| Pixel coordinate grounding data |
********************

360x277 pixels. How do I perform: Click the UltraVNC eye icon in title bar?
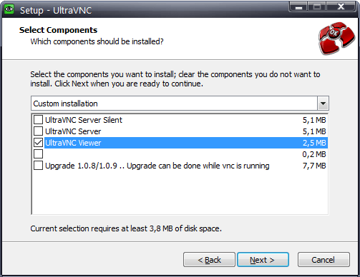9,10
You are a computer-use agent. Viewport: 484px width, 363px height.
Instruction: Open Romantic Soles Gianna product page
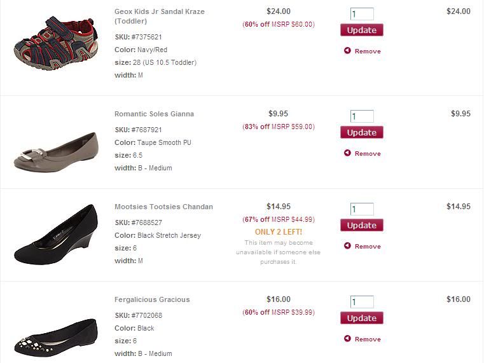pyautogui.click(x=154, y=114)
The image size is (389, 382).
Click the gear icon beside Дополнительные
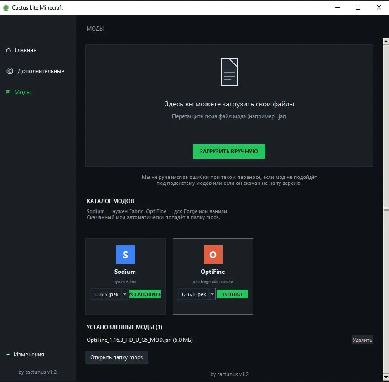tap(10, 71)
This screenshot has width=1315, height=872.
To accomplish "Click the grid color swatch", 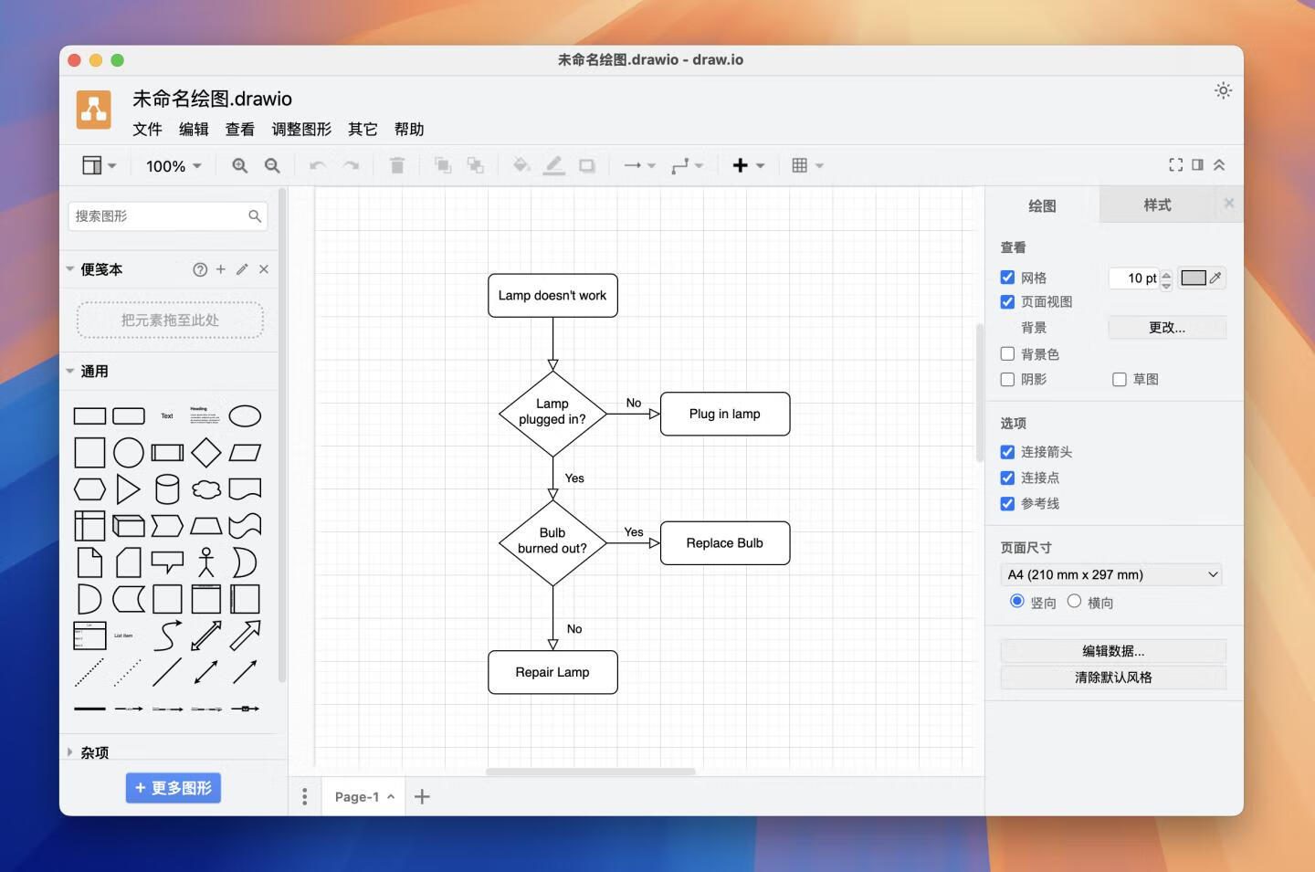I will point(1193,278).
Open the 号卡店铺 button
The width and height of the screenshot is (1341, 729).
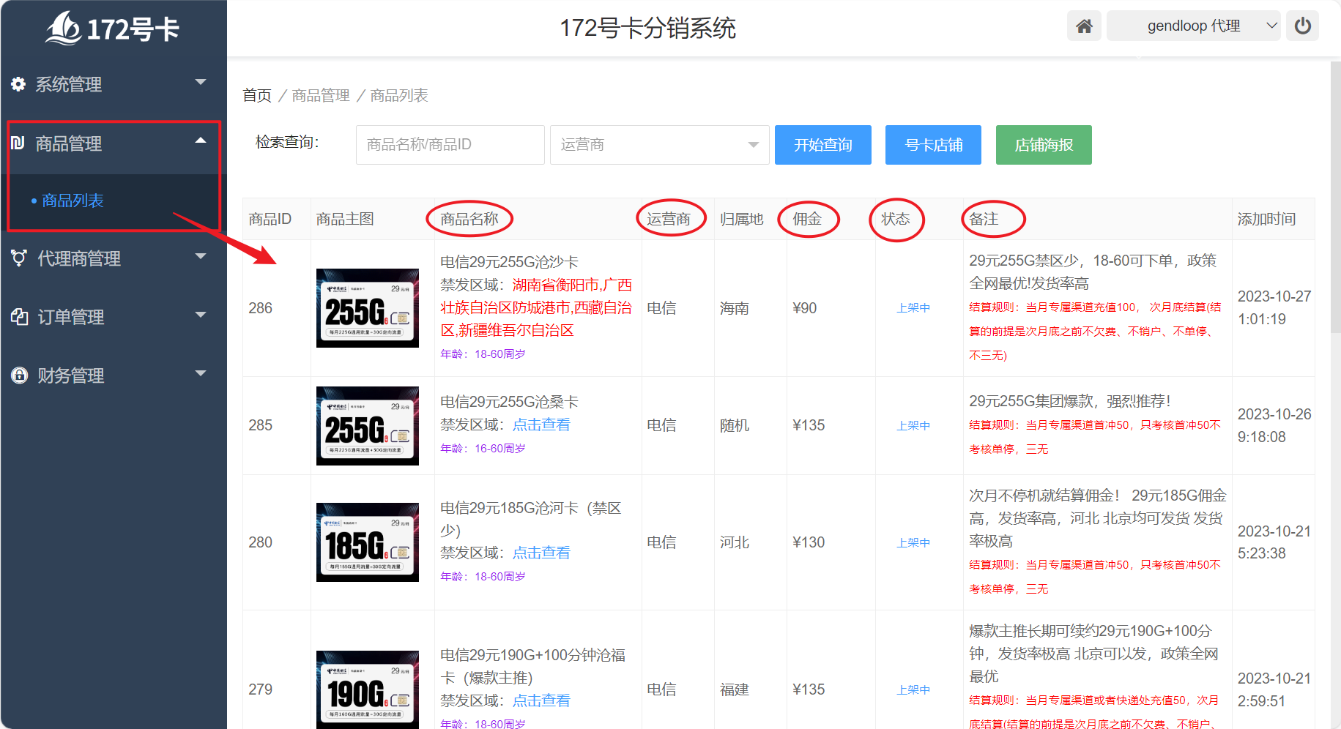[932, 145]
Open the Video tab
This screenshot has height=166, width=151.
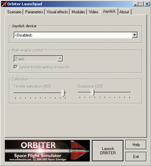(x=93, y=12)
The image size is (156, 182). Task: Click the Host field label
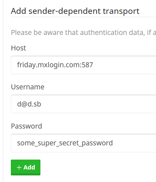(18, 48)
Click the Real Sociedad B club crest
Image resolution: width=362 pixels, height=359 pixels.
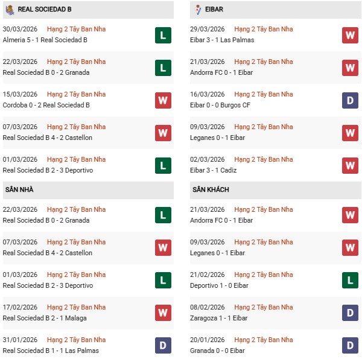pos(10,10)
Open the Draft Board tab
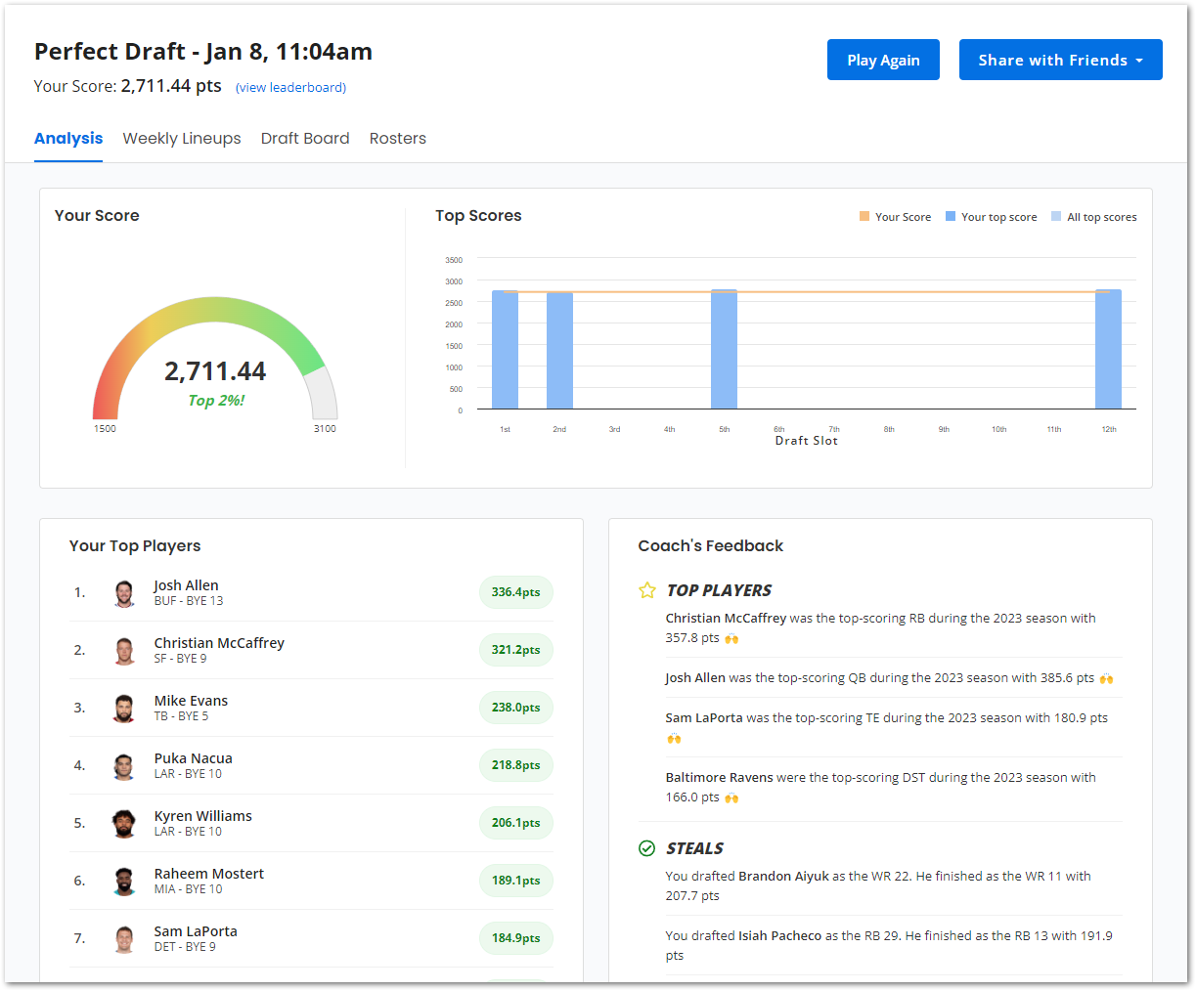 305,139
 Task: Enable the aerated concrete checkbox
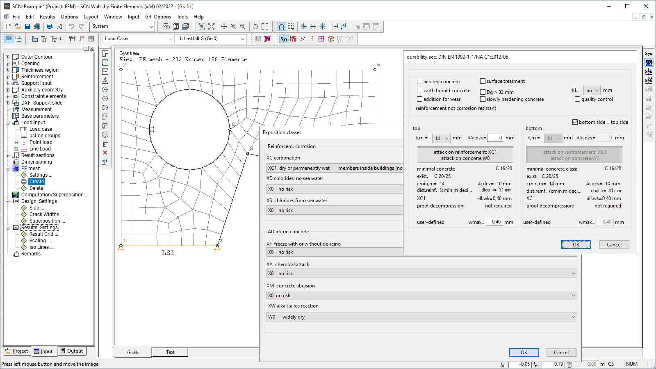tap(419, 82)
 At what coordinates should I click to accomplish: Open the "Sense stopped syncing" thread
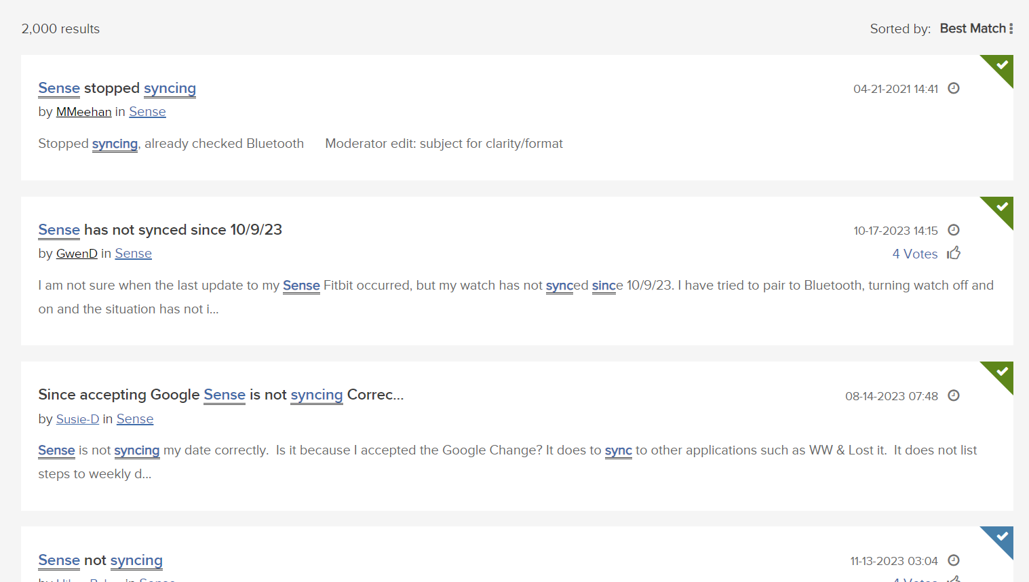117,88
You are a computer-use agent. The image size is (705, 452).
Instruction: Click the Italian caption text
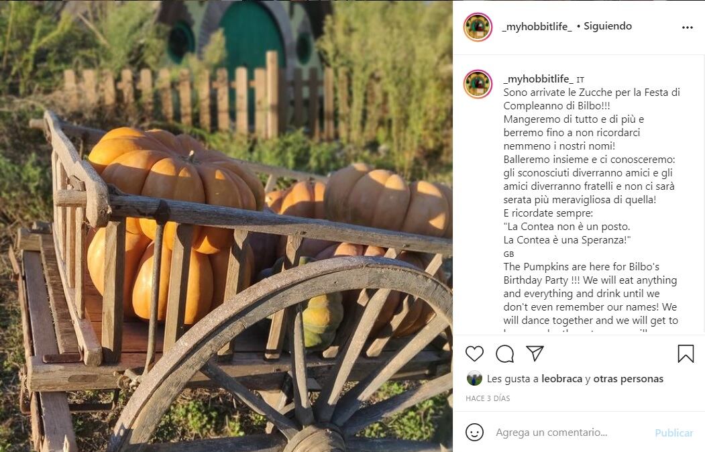click(x=592, y=166)
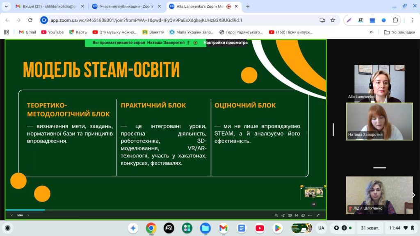420x236 pixels.
Task: Click the next slide arrow in presentation
Action: [x=28, y=215]
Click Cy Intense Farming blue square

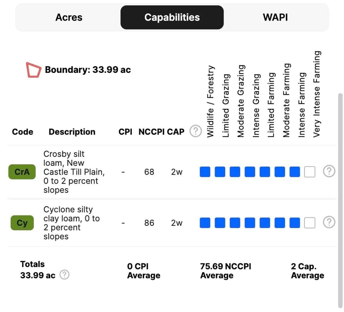(295, 223)
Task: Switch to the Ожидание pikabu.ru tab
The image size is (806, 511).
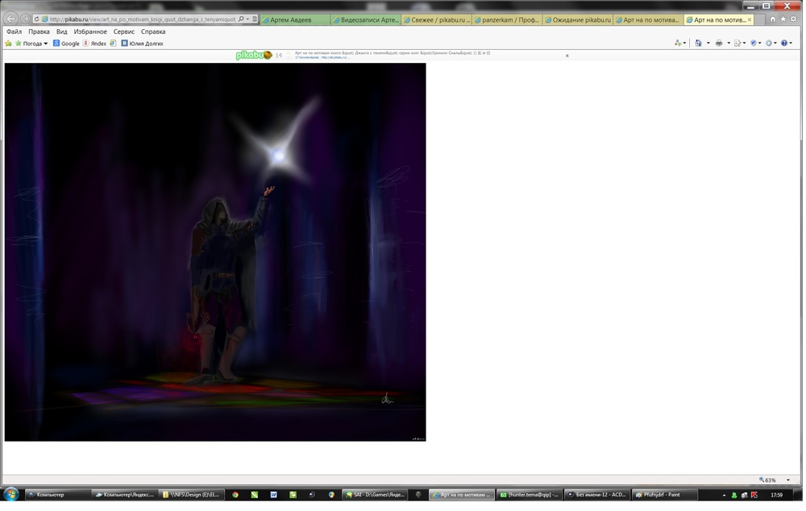Action: pyautogui.click(x=577, y=20)
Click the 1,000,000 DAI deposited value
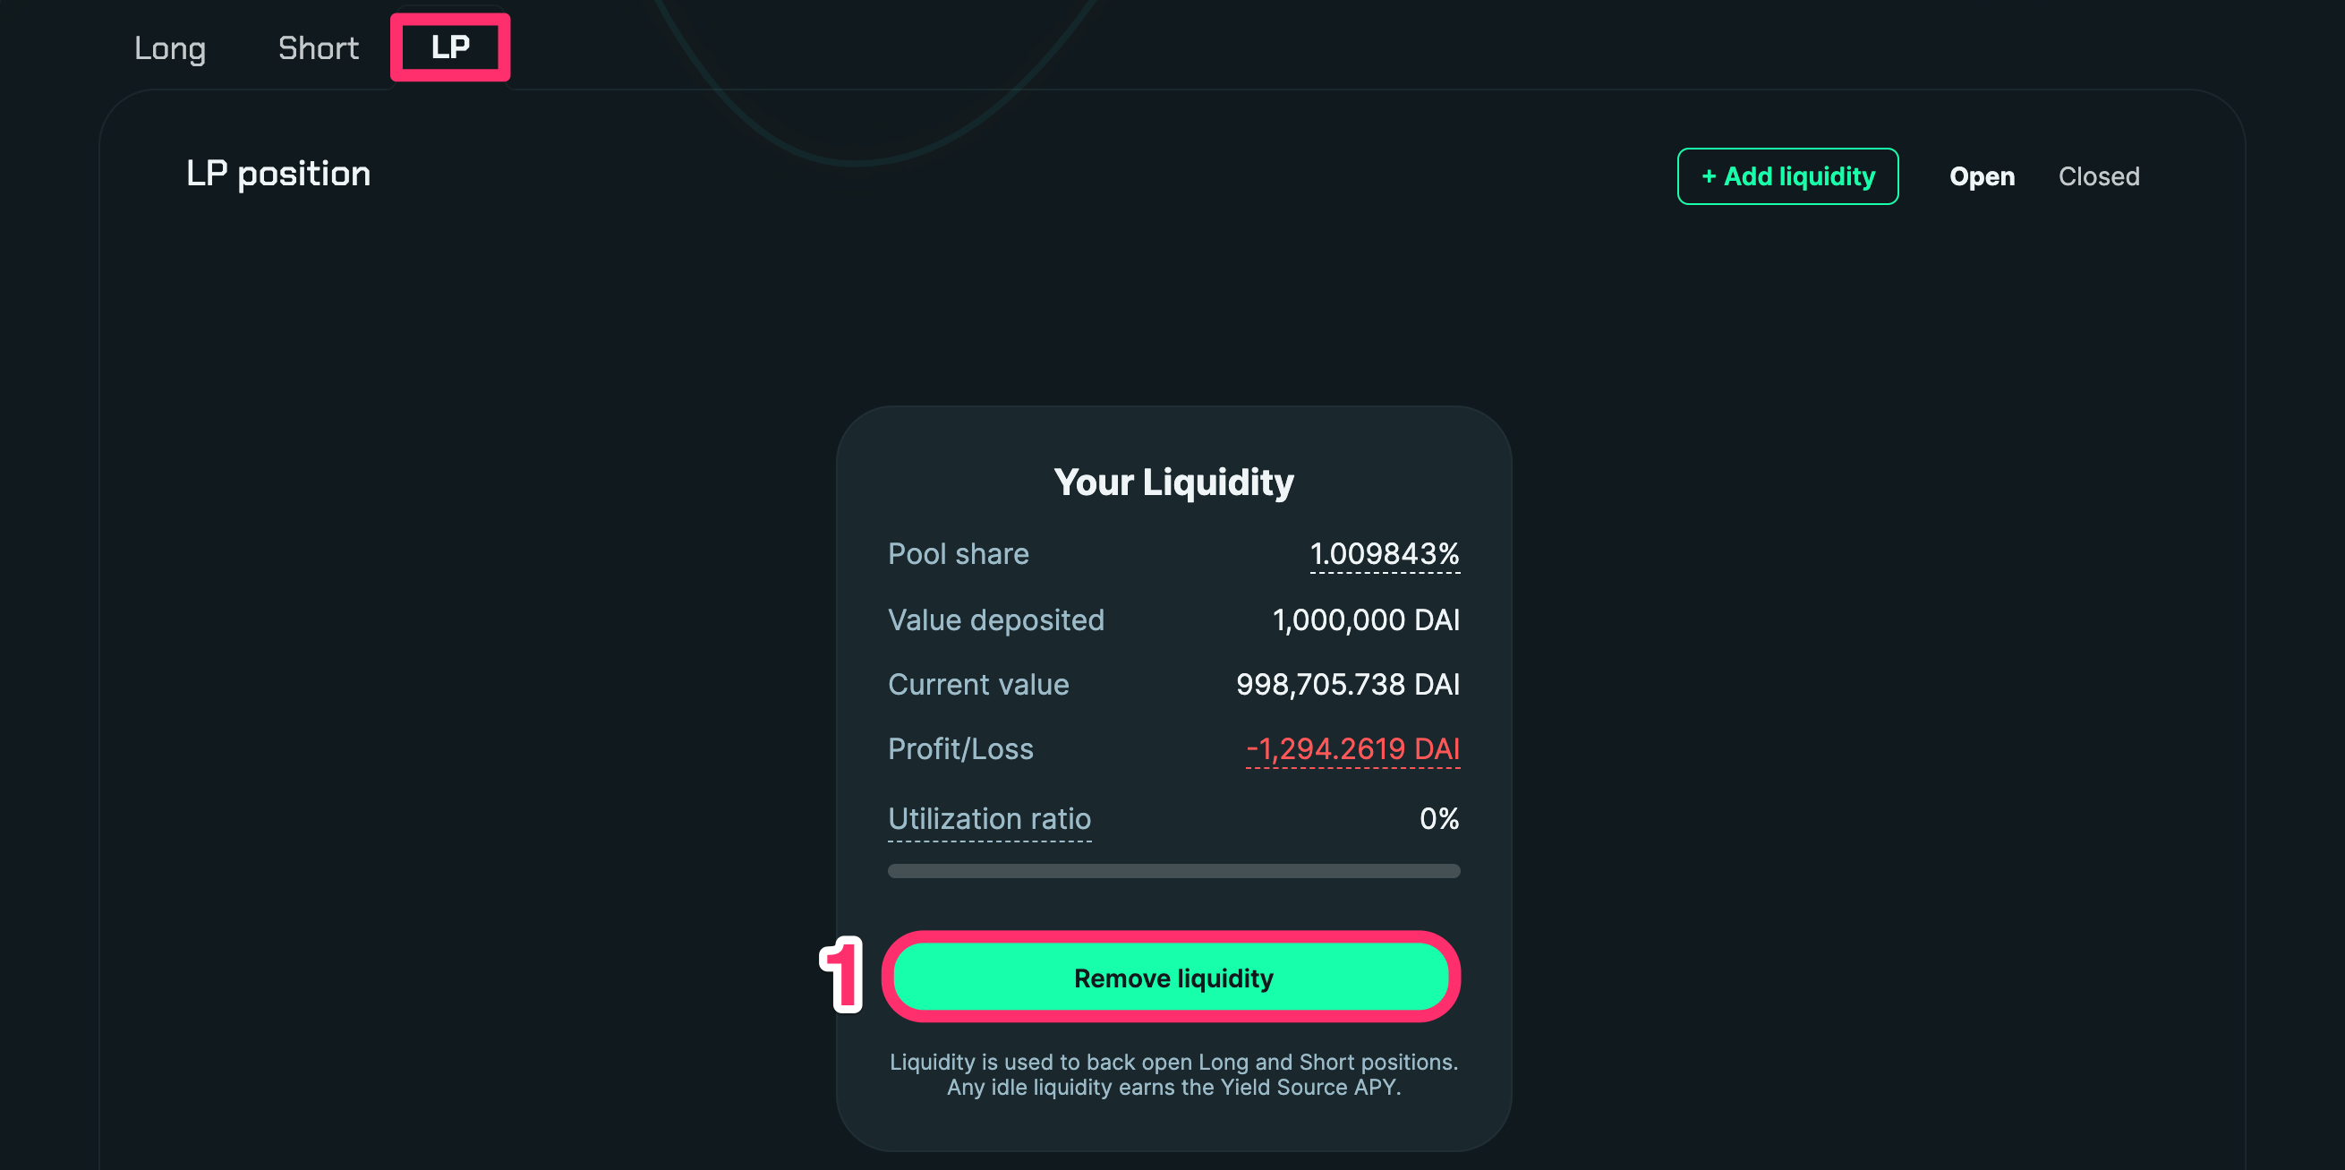This screenshot has height=1170, width=2345. point(1365,620)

********************

| ASSIGNED TASK |
Copy all lines from the data that hold the word "agent".

| OUTPUT OF THE EXERCISE |
You are a computer-use agent. Viewport: 484px width, 363px height.
You are a computer-use agent. The image size is (705, 452).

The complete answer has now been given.